Does the idea of networking or interacting with large groups of people put the fear of God into you?
If so, you’re not alone. However, you’ve also come to the right place if you’re looking for ways to overcome that fear. It can be done, but you’ll have to put in some effort along the way…
But once you get there, you’ll laugh at why you were ever afraid!
I’ve seen many of my friends go from being incredibly shy in group settings to being social butterflies (with a little help from me along the way :D) For those that are not naturally out-going, rest assured that you don’t necessarily have to be out-going to come off as approachable or to achieve your networking goals in social settings.
So let’s get right into some practical steps you can take master your networking skills!

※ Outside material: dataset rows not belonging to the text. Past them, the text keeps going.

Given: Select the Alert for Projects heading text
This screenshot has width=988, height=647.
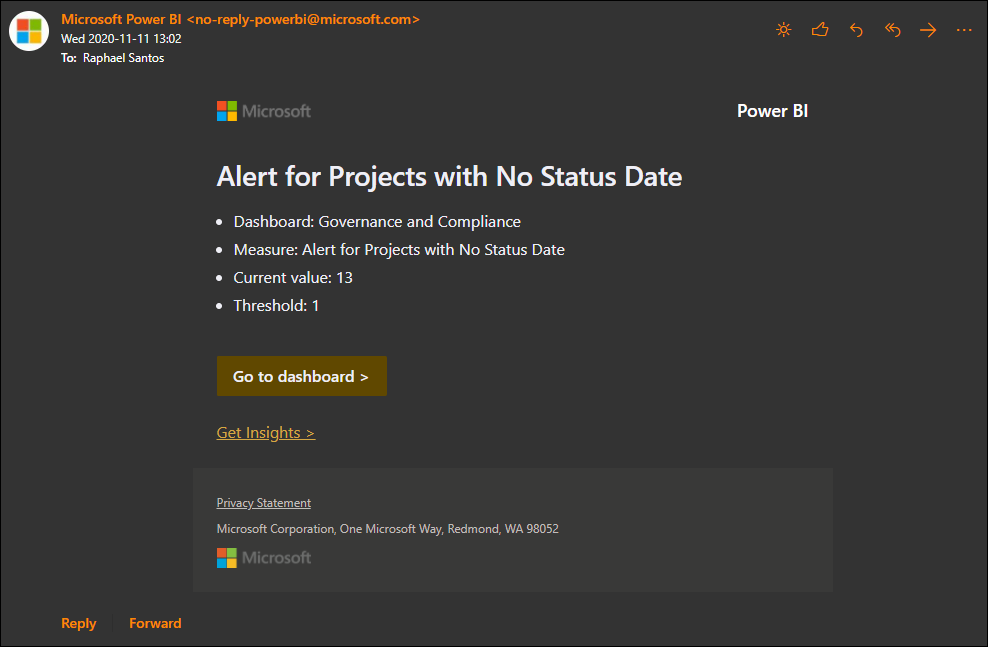Looking at the screenshot, I should click(449, 176).
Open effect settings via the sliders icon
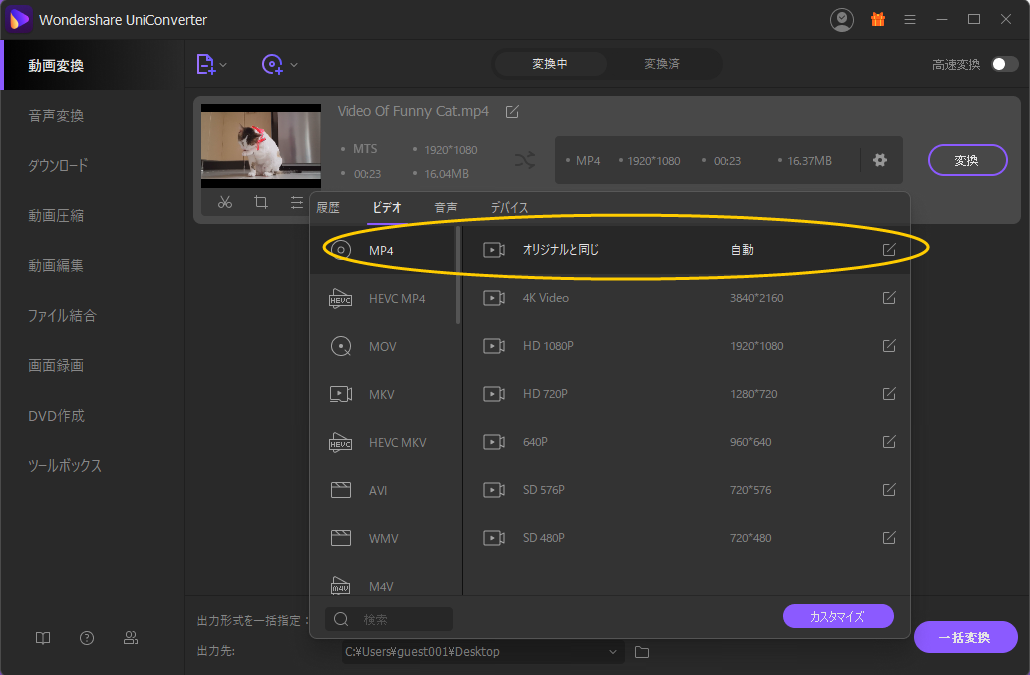Screen dimensions: 1030x675 coord(297,202)
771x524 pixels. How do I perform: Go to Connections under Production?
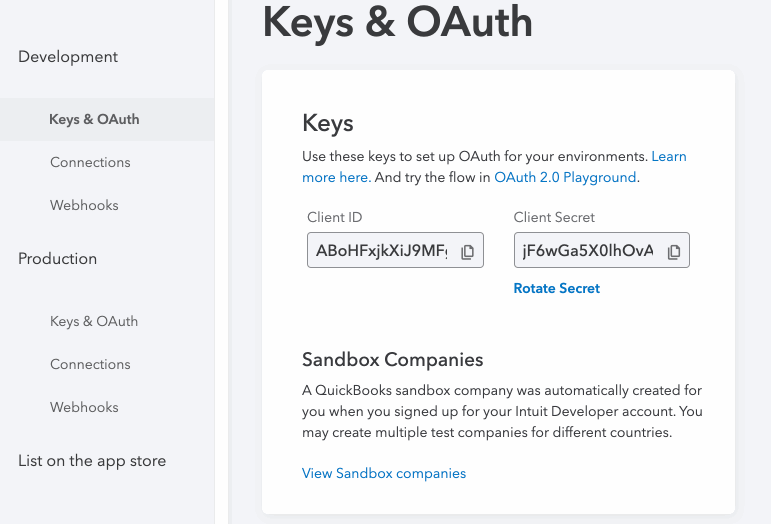pos(90,364)
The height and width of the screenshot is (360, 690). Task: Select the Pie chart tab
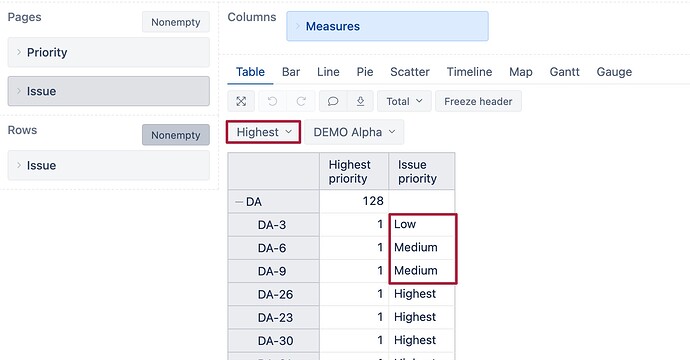click(365, 72)
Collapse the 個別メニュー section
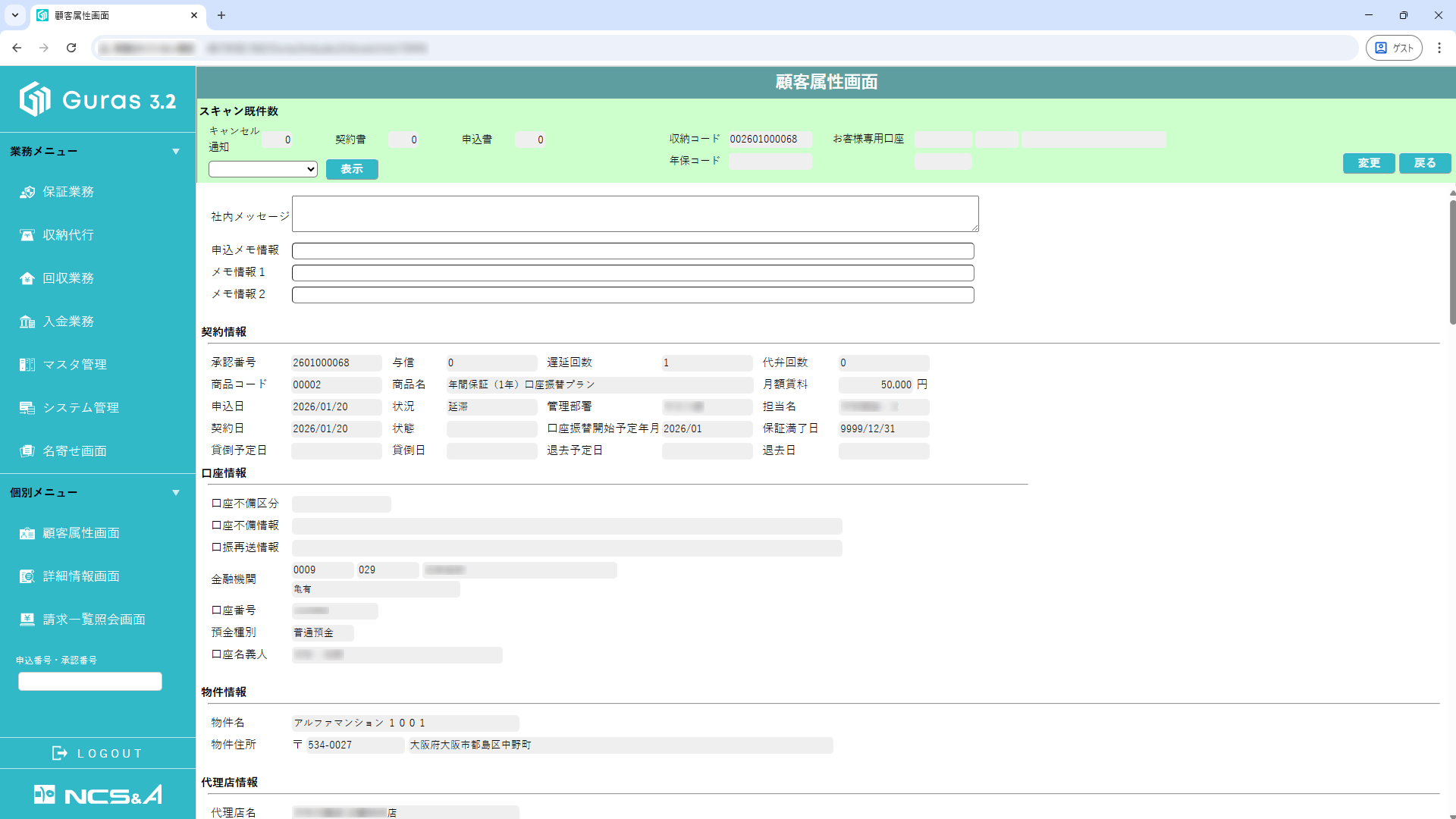Image resolution: width=1456 pixels, height=819 pixels. tap(177, 492)
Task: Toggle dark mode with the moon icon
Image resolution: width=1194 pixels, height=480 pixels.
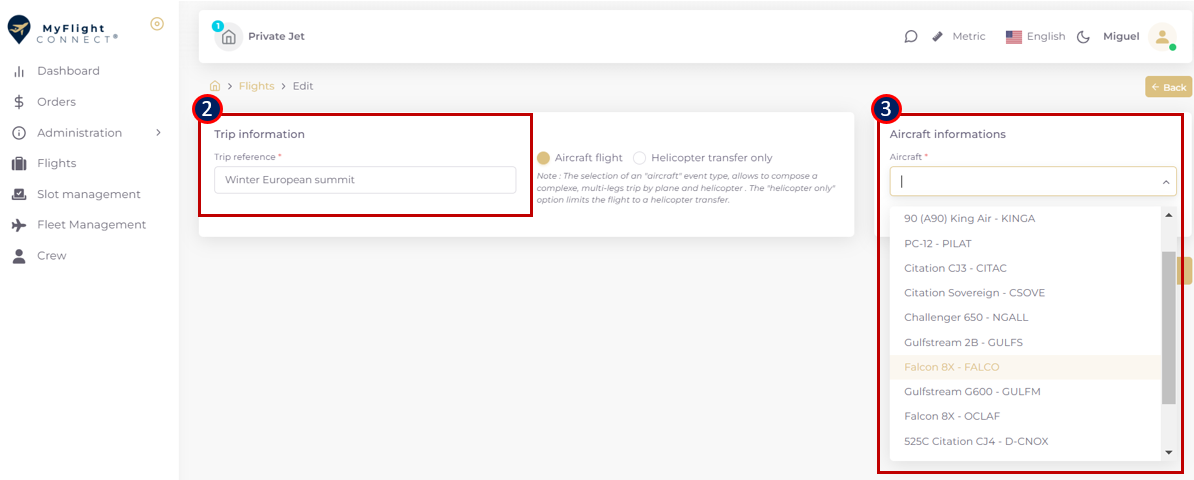Action: [1083, 37]
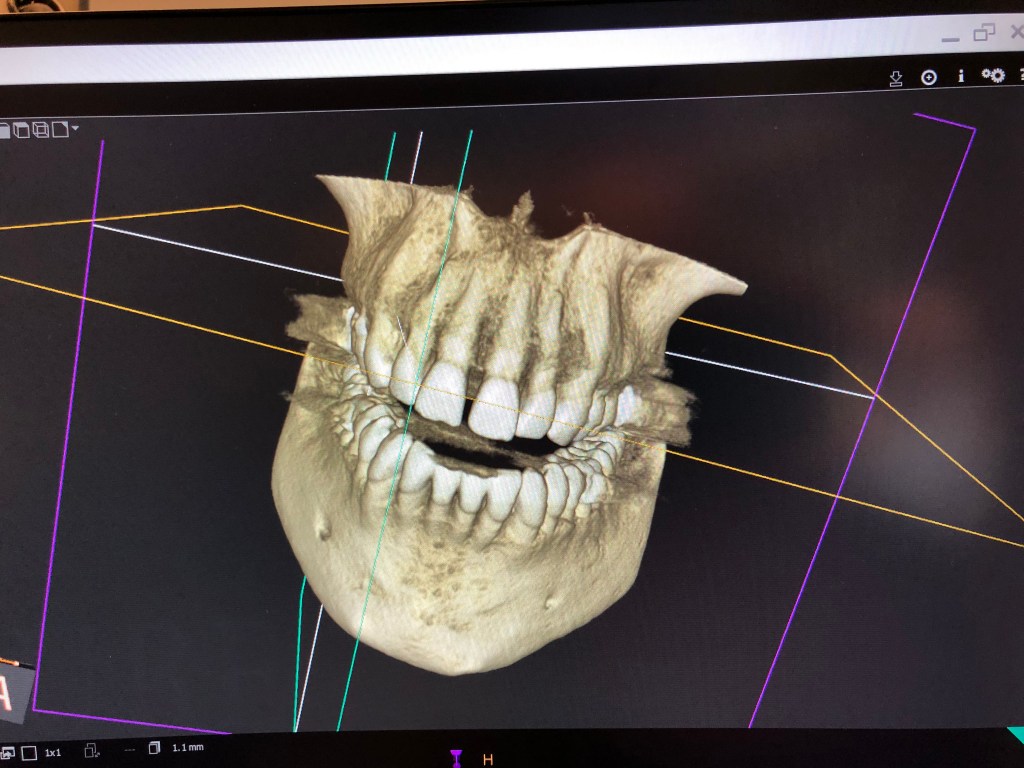The height and width of the screenshot is (768, 1024).
Task: Click the download/export icon in top toolbar
Action: point(896,78)
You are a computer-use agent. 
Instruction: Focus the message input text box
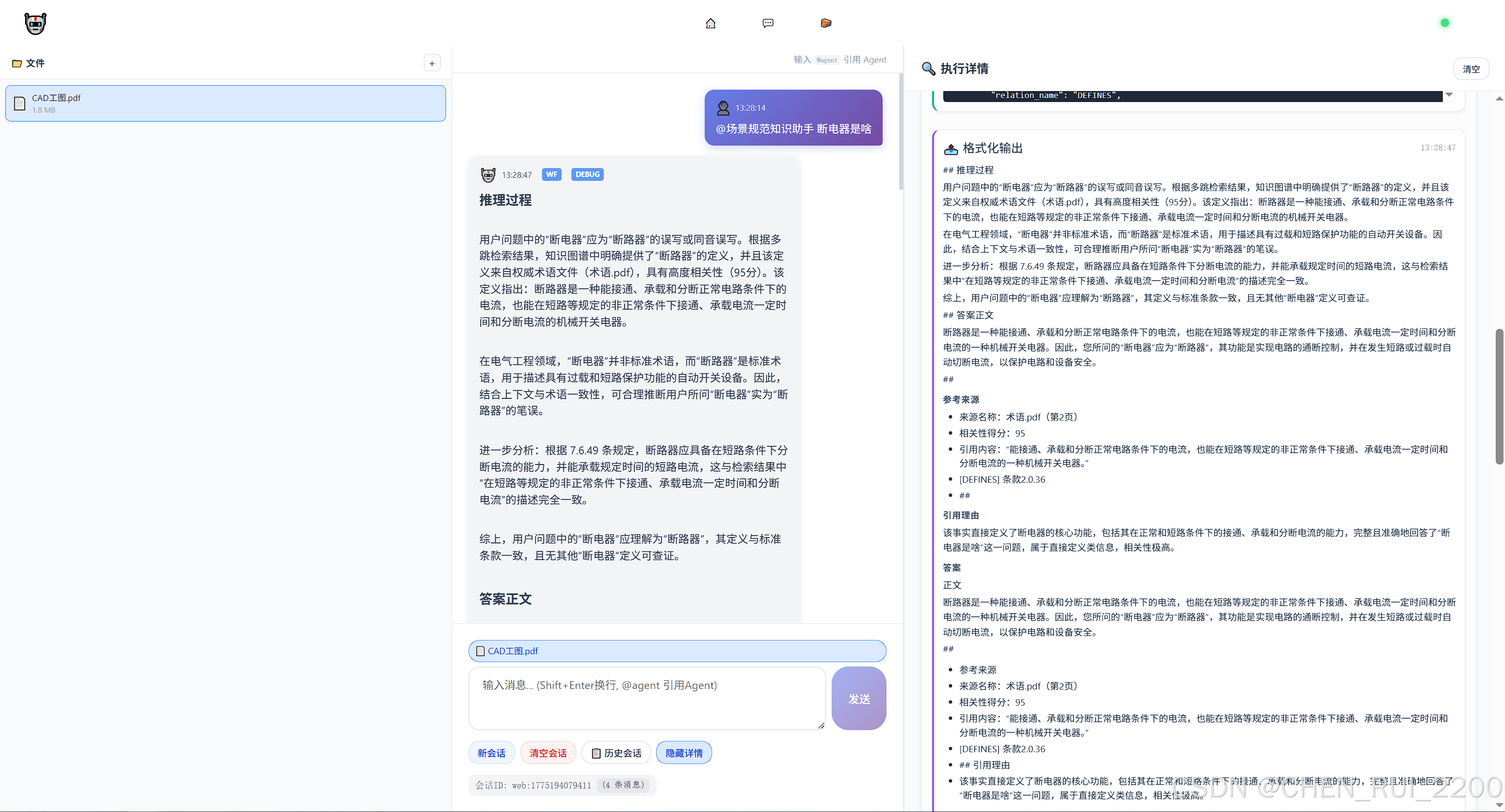click(647, 697)
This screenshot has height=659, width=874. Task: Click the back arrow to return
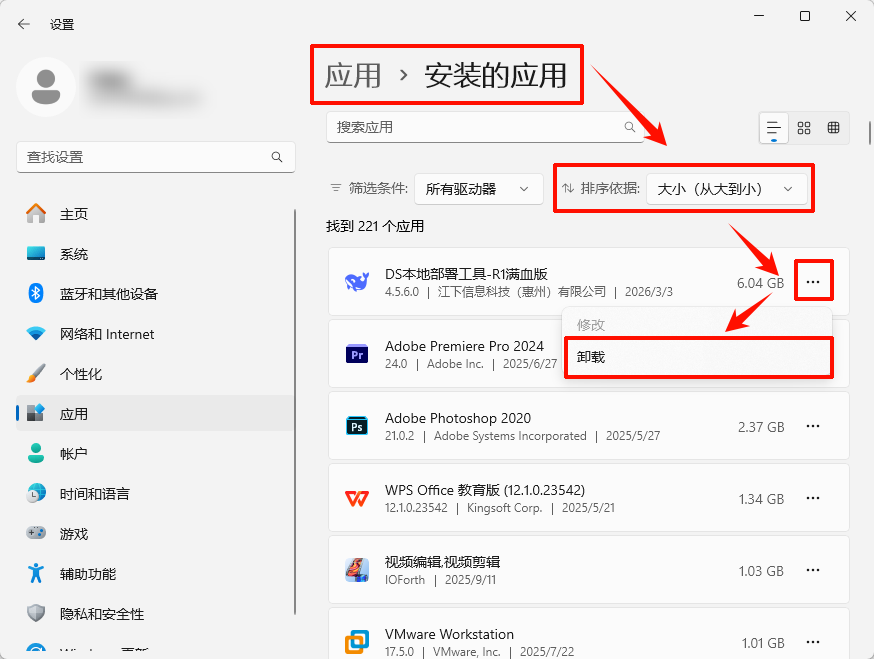23,24
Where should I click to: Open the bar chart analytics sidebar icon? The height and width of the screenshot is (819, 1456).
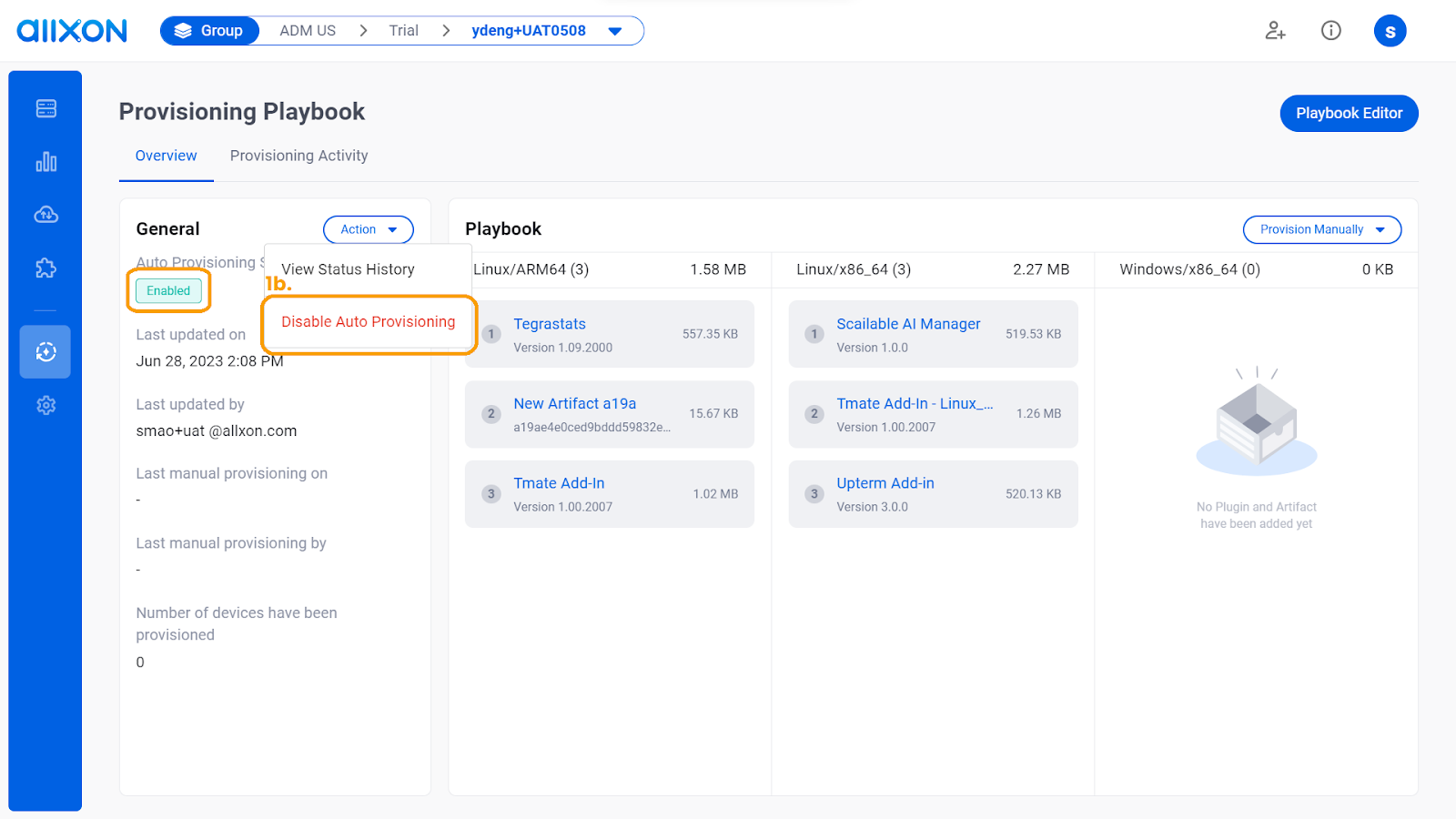point(46,162)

First: Determine What You are Capable Of
Where do you currently stand on the talk-o-meter while in groups: 1 (Silent as a church mouse) –10 (Wendy Williams). Once you identify your personal level, then decide where you want to be.
Second: Identify the Source of Your Fear
Scared of the ocean because you have a fear of drowning? Makes sense.
Don’t like heights because you’re scared of falling to your death? Ok, I get it.
Terrified of approaching a stranger because they’ll reject you? Let’s discuss…
Fear from the first two scenarios above results from your instinct to avoid bodily harm and possibly death. Fear of being rejected also stems from avoidance of physical harm, but assuming you are at a party or networking event, risk of physical harm is low.
If you strike a conversation with a stranger, there are two possible outcomes: the person will either want to speak with you or they won’t. The worst case scenario, your ego gets a little bruised, but no lost limb or physical scarring. While I’m not downplaying how psychological trauma could lead to physical harm, the fact that you’re reading up to this point means that you’re open to challenging your psychological fears and overcome anxiety resulting from them.
Third: Plan Ahead
Tip 1: Put your fear into context: compared to a fear of drowning, being scared of speaking seems small in comparison. This will get your mind in the right state to overcome the small fear.
Tip 2: Networking requires strategy, planning, and dedication like everything else in life. Feel like you don’t know what to say? Plan out the conversation in advance and have some responses ready to go.
Some people say they get stuck after the provisional greetings. Forming relationships with other people is all about showing an interest in the other person. Feel free to compliment the person. Try to determine things you mutually like or share in common. If you naturally use humor, that will definitely go a long way. Lastly, just act like the person you’re speaking with is a long-time friend, it’ll make the whole process feel more natural and genuine to you, and will help ease any anxiety you may have.
Attitude is EVERYthing in life. If you build something to be a monster in your mind, then you will be forced to slay that invisible dragon. Instead, I encourage you to see networking for what it is. Whether you are connecting with people online or in person, you are dealing with people. Everyone comes equipped with his/her own set of hangups and faults and may be just as self-conscious or nervous as you are. Just breath, follow your verbal plan of what you want to say, and focus on the result that you want: a new friend, potential business contact, new boss, interested investor, etc.
I am fine networking solo or with a wing man/woman. Most people feel more comfortable attending social events with support. If this is you, make sure you get your bestie to join you at the next event. Even if they are only available via Facebook messenger, knowing that you have someone to chat with when you are nervous or uncomfortable will provide solace as you engage in conversation with new people. One thing to avoid: chatting exclusively with one another and closing off any opportunity for others to join the conversation or for you to step out of your comfort zone and start a conversation.
The more comfortable you are in your clothes, the more CONFIDENT you will feel. It is a lot easier to chat and enjoy your surroundings when you are not pulling and tugging at what you are wearing. Finding brands that offer you chic, sophisticated, and professional clothes really help when it comes time to networking!
If you do something a hundred times, it becomes a lot easier. So, don’t get discouraged if you are still struggling with the idea of approaching strangers. You have to keep doing it over, over, over, and over again. If you’re reading this post, then you most likely live in a world where interacting with people is a requirement. Having friends and a social network will help you grow personally and professionally.
I challenge you to go out there and share with the world just how amazing you are.